[Textbook-l] Anonymous contributions
Daniel Mayer
maveric149 at yahoo.com
Sun Aug 3 22:25:39 UTC 2003
Alex R.
>I should also remind you that everything done on
>a wiki space IS in writing, the question being who
>wrote it is a question of proof, but it is written and
>recorded.
The question before us then is this; can we state on our Wikibooks copyright
policy page and on every edit page that by pressing save, that the submitter
is agreeing to grant Wikimedia a non-exclusive right to license to use their
own unique and copyrightable work under both the GNU FDL /and/ any other
copyleft license the Foundation may deem fit in the future (with a defintion
of "copyleft" linked from that word)?
Can authors transfer the right re-license their work through a click-through
agreement like we have with the "Save page" function, under the narrowly
defined terms mentioned, without assigning away all their rights to the work?
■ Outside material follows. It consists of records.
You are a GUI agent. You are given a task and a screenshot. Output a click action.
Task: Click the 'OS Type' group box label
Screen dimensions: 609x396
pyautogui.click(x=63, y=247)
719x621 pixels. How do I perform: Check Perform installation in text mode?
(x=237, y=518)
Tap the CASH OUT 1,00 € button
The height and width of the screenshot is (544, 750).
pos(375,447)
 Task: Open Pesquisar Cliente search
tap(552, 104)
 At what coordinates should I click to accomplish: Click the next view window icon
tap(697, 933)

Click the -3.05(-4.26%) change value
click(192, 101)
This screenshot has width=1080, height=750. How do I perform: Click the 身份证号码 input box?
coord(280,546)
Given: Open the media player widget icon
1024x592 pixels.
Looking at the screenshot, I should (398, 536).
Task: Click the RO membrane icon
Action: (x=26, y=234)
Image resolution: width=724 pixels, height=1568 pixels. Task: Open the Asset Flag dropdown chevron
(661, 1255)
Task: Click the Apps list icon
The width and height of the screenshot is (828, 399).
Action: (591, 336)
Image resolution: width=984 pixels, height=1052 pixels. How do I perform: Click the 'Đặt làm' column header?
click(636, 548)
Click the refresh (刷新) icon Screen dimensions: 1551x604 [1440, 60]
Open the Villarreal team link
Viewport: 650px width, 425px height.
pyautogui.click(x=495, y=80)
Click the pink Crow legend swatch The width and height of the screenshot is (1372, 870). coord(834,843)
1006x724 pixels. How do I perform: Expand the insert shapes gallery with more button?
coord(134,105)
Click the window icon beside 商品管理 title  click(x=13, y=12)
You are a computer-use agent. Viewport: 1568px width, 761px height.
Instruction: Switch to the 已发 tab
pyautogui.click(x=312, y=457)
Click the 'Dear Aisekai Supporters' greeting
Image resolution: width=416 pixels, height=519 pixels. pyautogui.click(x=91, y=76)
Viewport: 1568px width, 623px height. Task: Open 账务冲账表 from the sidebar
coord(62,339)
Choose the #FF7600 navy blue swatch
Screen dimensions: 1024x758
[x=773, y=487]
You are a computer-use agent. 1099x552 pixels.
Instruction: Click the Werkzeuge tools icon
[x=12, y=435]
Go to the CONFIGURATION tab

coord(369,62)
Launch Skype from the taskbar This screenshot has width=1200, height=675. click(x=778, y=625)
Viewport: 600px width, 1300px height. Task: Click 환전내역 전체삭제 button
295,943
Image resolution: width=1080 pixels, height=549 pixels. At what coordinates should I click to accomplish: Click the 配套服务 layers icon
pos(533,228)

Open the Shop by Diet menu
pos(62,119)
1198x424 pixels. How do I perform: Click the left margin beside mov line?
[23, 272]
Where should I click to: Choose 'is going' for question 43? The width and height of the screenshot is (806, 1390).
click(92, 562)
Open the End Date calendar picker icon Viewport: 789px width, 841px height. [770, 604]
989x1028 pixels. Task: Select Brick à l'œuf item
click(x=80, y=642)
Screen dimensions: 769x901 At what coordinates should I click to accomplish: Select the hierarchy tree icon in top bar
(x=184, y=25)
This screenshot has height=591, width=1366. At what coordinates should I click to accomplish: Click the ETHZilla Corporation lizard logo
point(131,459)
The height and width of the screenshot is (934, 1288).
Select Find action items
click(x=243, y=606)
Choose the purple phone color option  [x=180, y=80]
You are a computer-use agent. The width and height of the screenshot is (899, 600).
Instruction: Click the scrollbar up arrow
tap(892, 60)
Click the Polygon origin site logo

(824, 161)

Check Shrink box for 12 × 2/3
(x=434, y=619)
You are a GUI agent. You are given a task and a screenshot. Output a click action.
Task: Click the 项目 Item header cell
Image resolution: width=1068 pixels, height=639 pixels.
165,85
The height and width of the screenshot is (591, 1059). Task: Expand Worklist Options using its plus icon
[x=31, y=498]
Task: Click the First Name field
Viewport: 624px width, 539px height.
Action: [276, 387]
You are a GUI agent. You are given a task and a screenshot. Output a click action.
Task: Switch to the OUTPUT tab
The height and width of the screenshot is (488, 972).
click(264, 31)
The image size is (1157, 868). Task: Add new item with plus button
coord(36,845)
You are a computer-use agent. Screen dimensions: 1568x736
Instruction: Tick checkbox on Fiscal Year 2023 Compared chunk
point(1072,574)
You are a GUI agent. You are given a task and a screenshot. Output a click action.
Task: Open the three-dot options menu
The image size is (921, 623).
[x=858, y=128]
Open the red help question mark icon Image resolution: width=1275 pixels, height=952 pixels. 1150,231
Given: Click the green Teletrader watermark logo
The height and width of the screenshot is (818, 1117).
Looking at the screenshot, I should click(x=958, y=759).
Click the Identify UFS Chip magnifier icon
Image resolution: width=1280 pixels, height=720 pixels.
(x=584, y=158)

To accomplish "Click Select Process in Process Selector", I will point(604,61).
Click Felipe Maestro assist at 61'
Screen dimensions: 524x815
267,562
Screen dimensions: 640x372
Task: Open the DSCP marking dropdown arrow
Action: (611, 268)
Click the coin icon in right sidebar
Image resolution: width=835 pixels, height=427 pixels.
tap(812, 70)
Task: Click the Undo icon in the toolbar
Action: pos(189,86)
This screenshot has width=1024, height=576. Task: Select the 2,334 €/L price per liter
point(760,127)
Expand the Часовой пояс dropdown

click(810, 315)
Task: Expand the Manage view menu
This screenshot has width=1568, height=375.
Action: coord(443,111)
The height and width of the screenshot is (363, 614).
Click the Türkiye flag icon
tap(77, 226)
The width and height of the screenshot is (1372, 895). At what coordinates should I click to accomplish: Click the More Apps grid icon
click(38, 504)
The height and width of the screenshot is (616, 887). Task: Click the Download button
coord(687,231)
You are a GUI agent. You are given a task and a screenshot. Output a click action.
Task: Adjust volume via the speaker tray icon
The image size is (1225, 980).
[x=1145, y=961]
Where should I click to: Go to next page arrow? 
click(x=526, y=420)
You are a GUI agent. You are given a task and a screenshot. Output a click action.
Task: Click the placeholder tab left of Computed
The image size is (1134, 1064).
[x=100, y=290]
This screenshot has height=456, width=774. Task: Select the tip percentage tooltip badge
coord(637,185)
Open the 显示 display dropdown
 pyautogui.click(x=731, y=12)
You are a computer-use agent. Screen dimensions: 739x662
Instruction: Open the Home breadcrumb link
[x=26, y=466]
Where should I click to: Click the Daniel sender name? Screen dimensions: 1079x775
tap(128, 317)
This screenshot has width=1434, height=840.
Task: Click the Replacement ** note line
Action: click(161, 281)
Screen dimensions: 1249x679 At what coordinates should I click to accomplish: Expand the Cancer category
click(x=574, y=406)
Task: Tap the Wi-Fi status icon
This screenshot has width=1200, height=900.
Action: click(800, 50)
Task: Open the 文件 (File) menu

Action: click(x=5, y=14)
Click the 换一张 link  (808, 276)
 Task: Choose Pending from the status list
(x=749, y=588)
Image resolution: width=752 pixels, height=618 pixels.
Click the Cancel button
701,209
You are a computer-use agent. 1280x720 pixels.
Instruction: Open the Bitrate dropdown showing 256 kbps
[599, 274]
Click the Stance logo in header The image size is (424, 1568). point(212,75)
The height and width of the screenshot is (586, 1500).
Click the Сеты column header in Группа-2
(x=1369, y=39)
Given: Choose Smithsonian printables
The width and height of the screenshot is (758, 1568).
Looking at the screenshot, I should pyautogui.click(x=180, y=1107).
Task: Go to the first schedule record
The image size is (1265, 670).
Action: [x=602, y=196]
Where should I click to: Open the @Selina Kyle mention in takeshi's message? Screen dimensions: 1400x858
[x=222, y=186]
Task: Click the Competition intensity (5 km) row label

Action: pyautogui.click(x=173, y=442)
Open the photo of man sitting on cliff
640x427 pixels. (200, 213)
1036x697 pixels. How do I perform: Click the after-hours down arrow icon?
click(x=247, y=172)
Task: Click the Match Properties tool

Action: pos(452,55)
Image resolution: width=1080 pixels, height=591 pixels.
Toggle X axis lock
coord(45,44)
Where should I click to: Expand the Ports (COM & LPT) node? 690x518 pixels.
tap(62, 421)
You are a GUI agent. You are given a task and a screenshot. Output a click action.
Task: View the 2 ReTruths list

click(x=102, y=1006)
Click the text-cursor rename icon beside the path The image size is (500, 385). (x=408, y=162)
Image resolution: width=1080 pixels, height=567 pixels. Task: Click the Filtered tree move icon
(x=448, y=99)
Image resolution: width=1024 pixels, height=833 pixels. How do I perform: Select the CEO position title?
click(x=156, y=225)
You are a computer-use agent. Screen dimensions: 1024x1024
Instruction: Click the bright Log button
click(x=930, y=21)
Question two: Would such a notice prevent us from using purely FDL work (such
as from Wikipedia)?
If the answer to the first question is yes and the second no, then we could
have our cake and eat it too; We would be able to swap text to and from
Wikipedia and be able to more easily relicense at least some of the content
on Wikibooks.
Related question: If the above is true then could we add such a notice to
Wikipedia in order to cover all new submissions (we would also have to
contact every current and past contributor we could in order to ask them
about the change in copyright terms; if they say no or we can't find them
their text will only be under the FDL)?
The reason I ask is that some people here see that our content could be even
more useful if it also could be used under other licenses similar to the GNU
FDL. This would not, however, solve the problem of us being able to use work
under other copyleft licenses.
-- Daniel Mayer (aka mav)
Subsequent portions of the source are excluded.